> **実施する課題**:
• 1. 講演メモの「AIによって脅威が高まる理由は」で始まる段落を、主な事実を残して短く書き直してください。
• 2. 記録の先頭の行から「pyautogui.click(x=492, y=589)」を含む行までを、両端の行も含めて書き写してください。その際「framerate」を「frame rate」に置き換え、ほかは一切変えないでください。

> **原文抜粋**:

RAGの仕組みは、AIエンジンと独立しているので、AIのエンジンが新しくなったときに乗り換えることができる。

Nadir Izrael, CTO & Co-Founder, Armis
AIによって脅威が高まる理由は、攻撃が高度化するからではない。あまり技術を持っていなくて、以前は攻撃ができなかった人でも、AIの力を借りて攻撃できるようになってしまうからである。

Ed Skoudis, President, SANS Technology Institute College
Heather Barnhart, DFIR Curriculum Lead and Sr. Director, SANS Institute and Cellebrite
Tim Conway, ICS Curriculum Lead, SANS Institute
Rob T Lee, Chief of Research & Head of Faculty, SANS Institute
Joshua Wright, Faculty Fellow and Senior Technical Director, SANS Institute and Counter Hack Innovations
新しい5つの脅威について語るセッション。
1.【Joshua Wright】SSOで統合されたアカウントの乗っ取り。乗っ取るのはブラウザ。ブラウザを乗っ取ってもEDRは反応しない。
2.【tim conway】インフラや製造業のICSやOTシステムに対する攻撃。攻撃者はシステムをより深く理解するようになり、システムを停止するレベルではなく、破壊することが可能となる。
3.【Heather Barnhart】ログがとれていないこと。ちゃんとログを取っていないので、攻撃を受けたときにも、なぜ攻撃されたのかがわからず、同じ攻撃を受けて再び被害が発生する。
4.【Rob T Lee】AIエージェントでサイバーキルチェーンの段階を進めていくと、人間より47倍速く、97%成功する。スピードが速い、ということは脅威である。メールやNWの情報を全部AIに喰わせて攻撃に使う。
5.【Rob T Lee】GDPRやCCPAのような法律がサイバーセキュリティを守る人達に対する脅威である。法律に縛られて効果的な防御ができない。サイバーセキュリティにセーフハーバーが必要である。

David Kosorok, Director of Information Security Programs, Toast, Inc.
新たにアプリケーションを開発する際に、どうやってセキュリティを組み込んでいくかの話。
Step1: Stakeholder Interviews→何が重要かを確認する
Step2: Brainstorm Initiatives→セキュリティ対策をマトリクスで提示して議論する
Step3: Assess Current State→セキュリティ対策を時間軸で示して、実装の状態を色分けして示す(最初から完璧を目指さない。時間の経過と共に対策を強化していく計画を提示する)。
Step4: Prioritize Initiatives→まずは簡単で効果が大きいものに着手し、次に、大変だが効果が大きいもの、最後に効果は大きくないが大変なものに着手する。
Step5: Measure, Own, Optimize→開発チームと協働する。調達プロセスに関与する。

> **元データ**:
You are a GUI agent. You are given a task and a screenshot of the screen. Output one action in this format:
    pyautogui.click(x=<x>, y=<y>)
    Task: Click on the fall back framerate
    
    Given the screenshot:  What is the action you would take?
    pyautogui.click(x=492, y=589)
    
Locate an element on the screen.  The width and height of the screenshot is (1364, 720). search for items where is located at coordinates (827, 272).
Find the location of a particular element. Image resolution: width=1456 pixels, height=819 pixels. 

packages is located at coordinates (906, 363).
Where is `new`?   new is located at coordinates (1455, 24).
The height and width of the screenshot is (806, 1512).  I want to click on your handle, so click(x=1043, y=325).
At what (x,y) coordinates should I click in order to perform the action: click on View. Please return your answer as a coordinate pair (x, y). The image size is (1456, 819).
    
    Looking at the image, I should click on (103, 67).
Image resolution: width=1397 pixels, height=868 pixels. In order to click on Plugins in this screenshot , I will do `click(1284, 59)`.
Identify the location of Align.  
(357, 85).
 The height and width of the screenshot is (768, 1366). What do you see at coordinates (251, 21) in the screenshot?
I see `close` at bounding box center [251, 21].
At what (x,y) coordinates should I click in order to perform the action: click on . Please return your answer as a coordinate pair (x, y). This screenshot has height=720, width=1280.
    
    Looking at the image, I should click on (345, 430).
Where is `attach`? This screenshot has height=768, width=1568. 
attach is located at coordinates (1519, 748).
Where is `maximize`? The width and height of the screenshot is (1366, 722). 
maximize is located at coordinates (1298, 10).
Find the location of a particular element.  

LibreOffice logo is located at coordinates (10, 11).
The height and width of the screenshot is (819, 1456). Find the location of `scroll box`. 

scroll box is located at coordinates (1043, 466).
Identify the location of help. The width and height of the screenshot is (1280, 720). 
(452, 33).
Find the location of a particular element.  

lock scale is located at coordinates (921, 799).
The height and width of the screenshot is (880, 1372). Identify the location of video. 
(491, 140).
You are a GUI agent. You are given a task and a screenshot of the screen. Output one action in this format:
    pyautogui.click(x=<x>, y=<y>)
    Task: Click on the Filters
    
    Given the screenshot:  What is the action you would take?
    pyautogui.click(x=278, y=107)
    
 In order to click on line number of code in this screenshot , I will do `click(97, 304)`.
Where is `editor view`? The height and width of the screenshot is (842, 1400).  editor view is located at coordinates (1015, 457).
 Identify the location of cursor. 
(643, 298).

> **課題の解答**:
• 1. AIで脅威が高まるのは、攻撃が高度化するからではない。技術が乏しく以前は攻撃できなかった人も、AIの助けで攻撃できるようになるからである。

• 2.
You are a GUI agent. You are given a task and a screenshot of the screen. Output one action in this format:
    pyautogui.click(x=<x>, y=<y>)
    Task: Click on the fall back frame rate
    
    Given the screenshot:  What is the action you would take?
    pyautogui.click(x=492, y=589)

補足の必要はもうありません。